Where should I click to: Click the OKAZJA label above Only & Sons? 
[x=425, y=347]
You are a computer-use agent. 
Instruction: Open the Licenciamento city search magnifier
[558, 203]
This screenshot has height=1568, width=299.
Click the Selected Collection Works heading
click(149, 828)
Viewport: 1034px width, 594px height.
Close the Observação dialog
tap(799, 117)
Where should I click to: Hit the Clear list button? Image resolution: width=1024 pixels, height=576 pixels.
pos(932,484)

════

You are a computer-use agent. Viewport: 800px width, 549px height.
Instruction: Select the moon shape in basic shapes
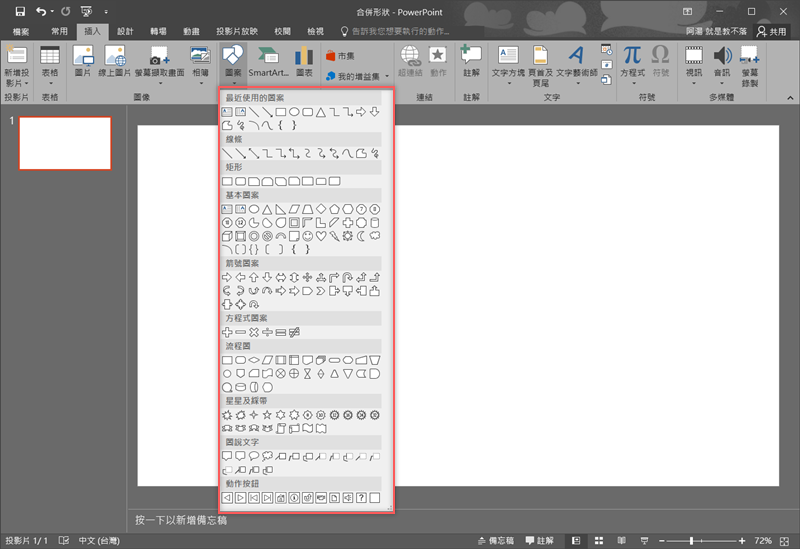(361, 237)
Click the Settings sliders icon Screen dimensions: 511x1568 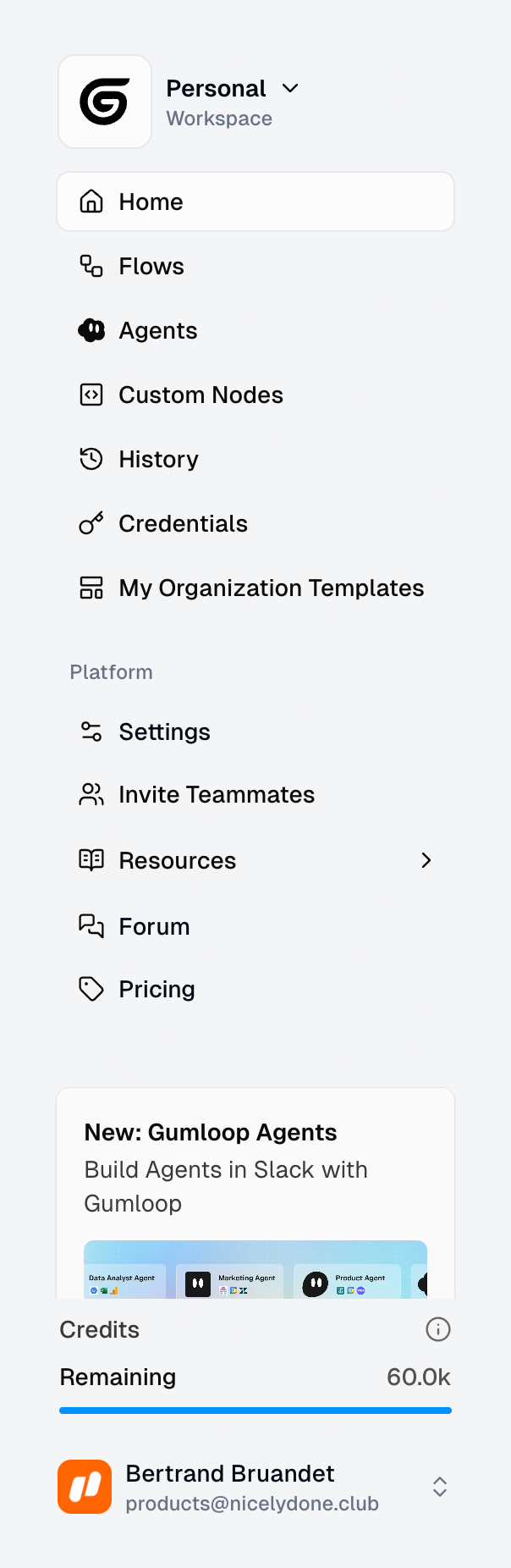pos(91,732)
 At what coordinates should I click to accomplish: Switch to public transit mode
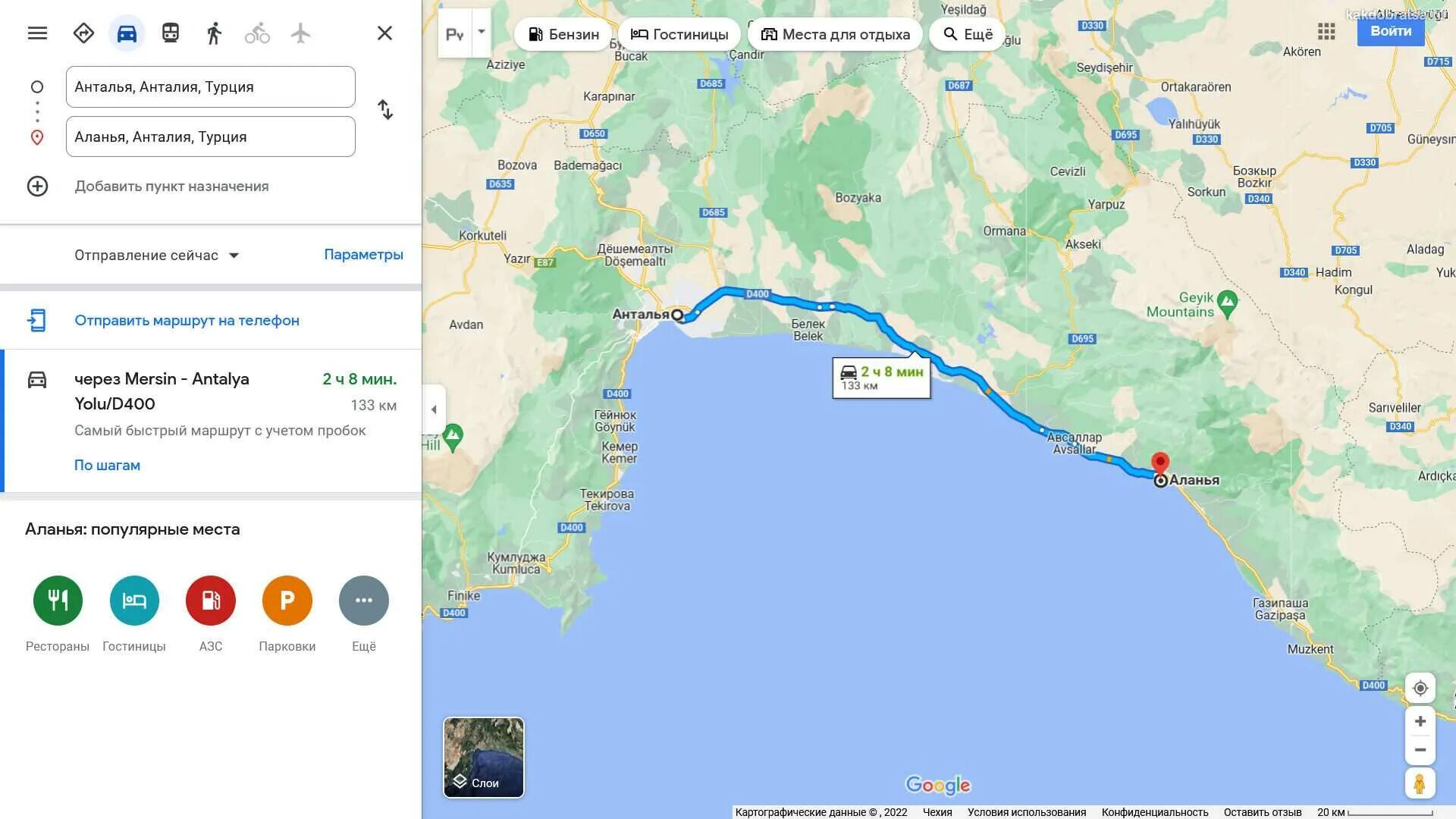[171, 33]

════

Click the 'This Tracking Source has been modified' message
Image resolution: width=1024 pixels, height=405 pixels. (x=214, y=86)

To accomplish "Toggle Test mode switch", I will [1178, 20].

════

Rewrite the entries in the part that opens with the line containing "Where should I click to: Click" and closes with the line containing "tap(799, 117)", changing "dialog" to "window" and leaving everything else as it is.

Where should I click to: Click the OKAZJA label above Only & Sons? 
[x=425, y=347]
You are a computer-use agent. 
Instruction: Open the Licenciamento city search magnifier
[558, 203]
This screenshot has height=1568, width=299.
Click the Selected Collection Works heading
click(149, 828)
Viewport: 1034px width, 594px height.
Close the Observação window
tap(799, 117)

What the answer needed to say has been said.